And identifying a plurality of human body key points from the video of the single human body action obtained from the acquisition input by using a key point identification network, and cutting out a local image taking the key points as the center according to the identified human body key points. Human body key point data is set as J _i ＝(x _i ,y _i ),i＝1...clip _size 。J _i Representing the location of a human keypoint in an image. Setting a local image with a key point as a center as a box with a side length _len Square crop of (2) _box Obtaining clip of each frame _size Based on the key points J of human body _i The shape of the center is a partial image of the center of the key point of box_len×box_len.

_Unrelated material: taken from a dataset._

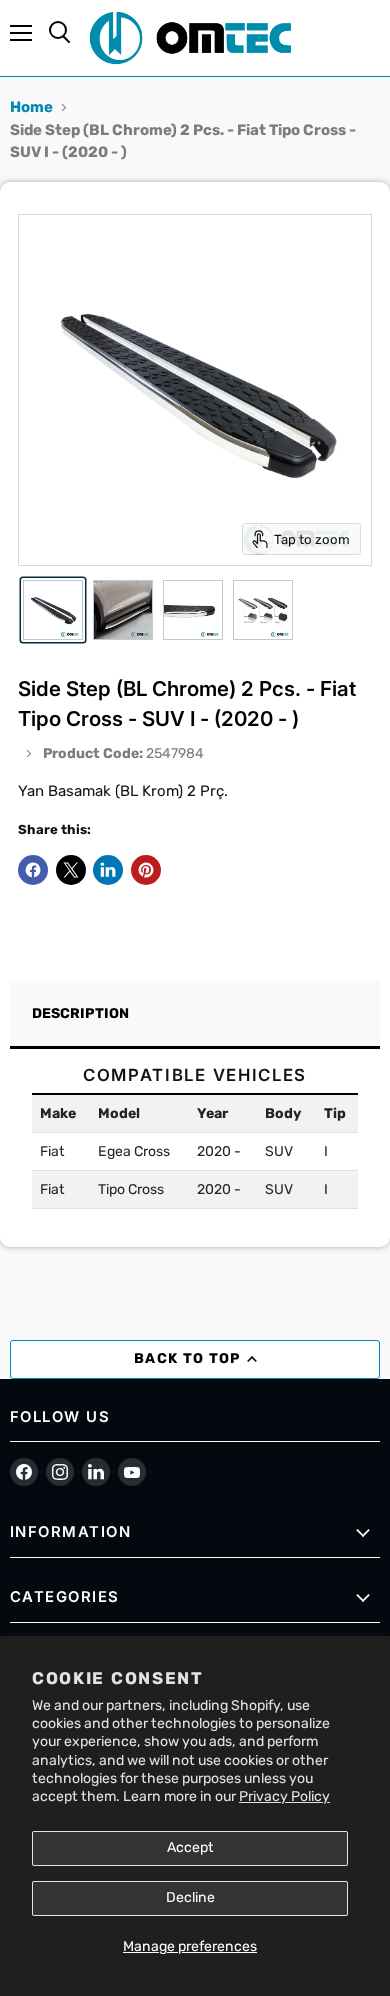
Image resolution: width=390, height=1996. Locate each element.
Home (31, 107)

From each frame, G partial images i_local can be obtained:

I_local＝P(crop(I _k ,crop_box)),I _local ∈R ^3×128×128

the crop function represents a portion where the crop_box is located, and the function P (·) represents a data preprocessing operation, specifically, adjusting the shape size of the input image to 3×box_len×box_len. The definition of the local video Input input_local formalization of the local image composition is as follows:

inputted into

As shown in fig. 4, taking an example of a frame of image with 512×512 shape in the input video, the average distance from the nose tip to the left shoulder in the video is 107 pixels, we cut 160×160 parts of the face video information representing the person from the figure, and the local information corresponding to other 7 predefined human body points is the same. Because of the amount of parameters required to control the model, the input of the ResNeXt network is preprocessed by data to become a picture set with the shape of 128×128. Through simple calculation, the global feature extraction network is first-class, and the local information of the frame can only be reserved by 25% after data preprocessing. The local feature extraction network can learn the picture data containing 80% of local detail information. The difference in the amount of information contained in the full frame input and the partial information input can also be visually seen from fig. 4.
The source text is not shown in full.